The nature of black-box AI algorithms makes it difficult to discern the factors in any particular decision a neural network makes without extensive testing, which is why experts on AI bias often emphasize the need for thorough vetting at every stage of development. In this case, the perceived bias could be rooted in anything from how the human eye perceives color to racial biases documented in various academic studies on eye gaze tracking.
Anima Anandkumar, director of AI research for Nvidia and Caltech machine learning professor, said the difficulty to trace a machine’s reasoning and check for any possible scenario makes the vetting process difficult.
“This is a universal problem with testing AI,” Anandkumar said. “There are so many edge cases (long tail) in the real world. Current deep learning methods make it impossible to easily discover those during testing because of its black-box nature. There is both bias in data and DL methods tend to amplify and obfuscate the problem.”

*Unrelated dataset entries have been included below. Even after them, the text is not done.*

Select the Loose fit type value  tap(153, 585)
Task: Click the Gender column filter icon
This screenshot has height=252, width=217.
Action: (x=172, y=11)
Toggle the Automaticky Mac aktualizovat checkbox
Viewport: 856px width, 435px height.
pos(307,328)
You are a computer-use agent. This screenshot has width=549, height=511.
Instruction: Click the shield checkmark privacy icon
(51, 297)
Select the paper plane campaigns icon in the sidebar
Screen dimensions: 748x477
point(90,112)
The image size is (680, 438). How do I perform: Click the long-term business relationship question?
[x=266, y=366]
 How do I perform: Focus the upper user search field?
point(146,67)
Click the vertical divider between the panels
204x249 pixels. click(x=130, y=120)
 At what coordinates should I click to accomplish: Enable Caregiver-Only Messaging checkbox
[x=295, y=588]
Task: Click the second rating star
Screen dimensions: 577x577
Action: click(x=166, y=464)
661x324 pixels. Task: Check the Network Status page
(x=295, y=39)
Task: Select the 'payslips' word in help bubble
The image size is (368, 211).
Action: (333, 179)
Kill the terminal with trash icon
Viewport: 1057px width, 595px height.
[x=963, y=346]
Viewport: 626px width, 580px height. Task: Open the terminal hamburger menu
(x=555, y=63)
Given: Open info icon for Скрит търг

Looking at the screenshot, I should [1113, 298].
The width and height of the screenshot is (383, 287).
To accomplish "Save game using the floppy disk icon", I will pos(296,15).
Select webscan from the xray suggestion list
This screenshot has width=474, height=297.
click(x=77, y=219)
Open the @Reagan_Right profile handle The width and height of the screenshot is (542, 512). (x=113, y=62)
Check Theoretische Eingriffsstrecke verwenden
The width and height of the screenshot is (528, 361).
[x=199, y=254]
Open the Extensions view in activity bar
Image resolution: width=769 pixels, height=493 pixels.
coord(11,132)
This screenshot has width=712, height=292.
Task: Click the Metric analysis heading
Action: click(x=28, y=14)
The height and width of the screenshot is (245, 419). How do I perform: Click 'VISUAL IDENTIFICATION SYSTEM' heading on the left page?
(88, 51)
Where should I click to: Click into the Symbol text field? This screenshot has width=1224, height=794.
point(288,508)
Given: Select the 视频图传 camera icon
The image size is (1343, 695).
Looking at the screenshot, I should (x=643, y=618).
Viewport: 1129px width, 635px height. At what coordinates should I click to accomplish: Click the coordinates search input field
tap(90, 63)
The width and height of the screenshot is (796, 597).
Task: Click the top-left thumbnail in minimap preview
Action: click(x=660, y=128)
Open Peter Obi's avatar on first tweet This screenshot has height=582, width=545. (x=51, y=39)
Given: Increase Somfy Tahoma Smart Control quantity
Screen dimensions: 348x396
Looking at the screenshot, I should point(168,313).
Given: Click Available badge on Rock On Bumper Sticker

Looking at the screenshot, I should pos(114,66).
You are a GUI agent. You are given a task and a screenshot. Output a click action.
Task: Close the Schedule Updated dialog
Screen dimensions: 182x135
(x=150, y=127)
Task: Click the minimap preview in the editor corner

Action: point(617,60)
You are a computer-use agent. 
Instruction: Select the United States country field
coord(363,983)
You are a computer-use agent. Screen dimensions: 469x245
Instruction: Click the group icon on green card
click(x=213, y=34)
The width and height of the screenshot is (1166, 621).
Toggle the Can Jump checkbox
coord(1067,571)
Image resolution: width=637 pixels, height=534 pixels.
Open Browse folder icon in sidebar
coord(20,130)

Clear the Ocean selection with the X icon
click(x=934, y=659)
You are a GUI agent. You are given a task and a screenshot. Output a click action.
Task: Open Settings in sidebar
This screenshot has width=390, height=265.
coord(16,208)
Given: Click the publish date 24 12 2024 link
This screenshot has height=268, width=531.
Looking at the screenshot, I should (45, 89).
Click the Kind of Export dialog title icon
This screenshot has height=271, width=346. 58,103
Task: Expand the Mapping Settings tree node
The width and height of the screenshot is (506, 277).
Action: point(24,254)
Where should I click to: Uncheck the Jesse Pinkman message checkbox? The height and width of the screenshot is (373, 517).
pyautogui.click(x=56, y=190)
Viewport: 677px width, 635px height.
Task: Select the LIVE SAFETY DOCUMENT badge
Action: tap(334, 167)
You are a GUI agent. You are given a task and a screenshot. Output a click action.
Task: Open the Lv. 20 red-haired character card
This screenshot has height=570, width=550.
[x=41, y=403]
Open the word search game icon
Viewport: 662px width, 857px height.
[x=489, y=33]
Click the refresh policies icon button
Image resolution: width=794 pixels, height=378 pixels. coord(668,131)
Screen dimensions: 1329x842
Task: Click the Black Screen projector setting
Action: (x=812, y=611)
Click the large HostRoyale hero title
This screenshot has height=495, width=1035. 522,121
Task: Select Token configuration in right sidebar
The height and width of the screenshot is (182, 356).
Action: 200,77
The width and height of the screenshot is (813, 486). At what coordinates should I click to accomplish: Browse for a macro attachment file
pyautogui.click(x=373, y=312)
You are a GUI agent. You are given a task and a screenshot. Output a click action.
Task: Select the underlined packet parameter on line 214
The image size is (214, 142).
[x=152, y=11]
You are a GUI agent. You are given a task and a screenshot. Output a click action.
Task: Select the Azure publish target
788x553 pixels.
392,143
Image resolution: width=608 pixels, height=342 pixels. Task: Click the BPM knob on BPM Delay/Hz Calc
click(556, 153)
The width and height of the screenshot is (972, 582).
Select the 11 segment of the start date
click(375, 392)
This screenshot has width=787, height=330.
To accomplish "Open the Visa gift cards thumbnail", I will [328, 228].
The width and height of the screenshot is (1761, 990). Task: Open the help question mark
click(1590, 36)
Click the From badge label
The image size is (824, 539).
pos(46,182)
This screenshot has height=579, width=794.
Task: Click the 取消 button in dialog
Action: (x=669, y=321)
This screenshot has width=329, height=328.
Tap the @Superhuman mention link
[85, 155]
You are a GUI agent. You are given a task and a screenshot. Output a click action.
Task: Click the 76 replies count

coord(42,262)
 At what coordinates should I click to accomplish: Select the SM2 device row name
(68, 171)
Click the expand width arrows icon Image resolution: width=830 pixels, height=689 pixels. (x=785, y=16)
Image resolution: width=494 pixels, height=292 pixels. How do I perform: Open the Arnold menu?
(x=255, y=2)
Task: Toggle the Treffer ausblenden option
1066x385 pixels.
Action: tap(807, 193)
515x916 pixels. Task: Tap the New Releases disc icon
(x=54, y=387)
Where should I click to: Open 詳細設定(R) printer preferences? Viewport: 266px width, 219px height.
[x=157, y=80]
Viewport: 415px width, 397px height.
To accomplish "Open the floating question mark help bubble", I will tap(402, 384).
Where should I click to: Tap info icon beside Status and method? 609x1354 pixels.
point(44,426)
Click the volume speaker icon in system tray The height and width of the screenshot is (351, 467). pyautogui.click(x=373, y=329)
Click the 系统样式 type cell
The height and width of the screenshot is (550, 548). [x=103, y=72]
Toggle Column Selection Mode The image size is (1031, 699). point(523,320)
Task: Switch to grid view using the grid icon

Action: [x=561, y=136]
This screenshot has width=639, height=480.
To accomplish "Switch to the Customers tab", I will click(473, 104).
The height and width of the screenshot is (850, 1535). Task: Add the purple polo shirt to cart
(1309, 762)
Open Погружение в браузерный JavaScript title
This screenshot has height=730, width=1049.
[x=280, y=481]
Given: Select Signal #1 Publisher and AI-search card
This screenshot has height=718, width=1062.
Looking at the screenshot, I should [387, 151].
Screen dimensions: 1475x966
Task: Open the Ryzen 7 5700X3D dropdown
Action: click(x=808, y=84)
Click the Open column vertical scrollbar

Anandkumar said a key question is determining who the test subjects for the training were. “If they are predominantly straight white men who are ogling at women’s chest and preferring to look at white skin, we have a huge problem that their gaze becomes universal,” Anandkumar said. “We are now all co-opting their gaze at a universal scale.”
The conversation comes as discussion over how AI can reflect the human biases of its input data or the developers who programmed it has gained traction, particularly in the realm of image recognition. In June, a machine learning tool designed to de-pixelate images was found to have an unfortunate tendency to whitewash people of color in its output, kicking off a wide-ranging debate among AI researchers over the possible causes of such bias.